As you might imagine, finding a way around the BARR list has upset some superstars who didn’t want to be tracked. NBAA spokesman Dan Hubbard blasted away at the researchers, “Getting on an airplane shouldn’t amount to forfeiting your security and privacy to anyone, anywhere in the world with an Internet connection.” Perhaps he had not heard of the flight tracking apps that forfeit the "security and privacy" of regular folks on regular flights?
Hoffman replied, “If Semon and I can pull this off—and this isn’t even our full time job–someone else is already doing it. I’m a libertarian. I don’t think it’s anyone’s business where you travel to. But what’s worse, for everyone to know it’s easy to track you, or to have a false assurance you can’t be tracked?”
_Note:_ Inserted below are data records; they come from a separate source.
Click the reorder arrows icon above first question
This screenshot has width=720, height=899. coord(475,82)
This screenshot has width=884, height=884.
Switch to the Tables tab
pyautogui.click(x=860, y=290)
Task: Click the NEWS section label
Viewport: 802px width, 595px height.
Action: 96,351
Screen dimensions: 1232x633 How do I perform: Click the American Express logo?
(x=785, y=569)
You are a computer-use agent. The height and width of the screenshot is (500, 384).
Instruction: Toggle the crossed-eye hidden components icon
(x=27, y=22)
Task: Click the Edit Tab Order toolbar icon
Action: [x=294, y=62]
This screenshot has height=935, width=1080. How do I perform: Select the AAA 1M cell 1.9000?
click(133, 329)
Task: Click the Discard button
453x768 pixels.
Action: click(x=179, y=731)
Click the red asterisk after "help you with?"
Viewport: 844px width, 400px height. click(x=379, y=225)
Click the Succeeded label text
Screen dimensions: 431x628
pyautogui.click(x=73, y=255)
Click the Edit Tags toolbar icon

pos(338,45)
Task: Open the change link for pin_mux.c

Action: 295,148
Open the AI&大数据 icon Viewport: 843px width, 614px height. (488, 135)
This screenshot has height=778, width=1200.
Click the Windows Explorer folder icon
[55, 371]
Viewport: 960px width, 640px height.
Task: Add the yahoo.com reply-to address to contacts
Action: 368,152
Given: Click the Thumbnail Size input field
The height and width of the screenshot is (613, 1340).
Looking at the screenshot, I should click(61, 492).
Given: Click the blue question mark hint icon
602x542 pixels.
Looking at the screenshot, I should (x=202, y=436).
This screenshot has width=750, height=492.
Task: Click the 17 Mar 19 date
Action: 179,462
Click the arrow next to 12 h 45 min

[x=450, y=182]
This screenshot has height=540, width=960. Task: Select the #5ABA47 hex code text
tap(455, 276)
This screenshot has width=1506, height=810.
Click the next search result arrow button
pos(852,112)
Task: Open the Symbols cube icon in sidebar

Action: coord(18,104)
That is why most security researchers go public with presentations at conferences like Def Con. It’s not to show what destruction they could wreak, but to explain the vulnerabilities and how systems can be exploited so the companies behind the systems will actually be forced to fix the dangerous flaws. Bad guys would keep it quiet so they could happily continue exploiting everything imaginable. It's sad the security researchers are given so much grief. In the end, the good guys’ talks should result in better security and privacy for us all.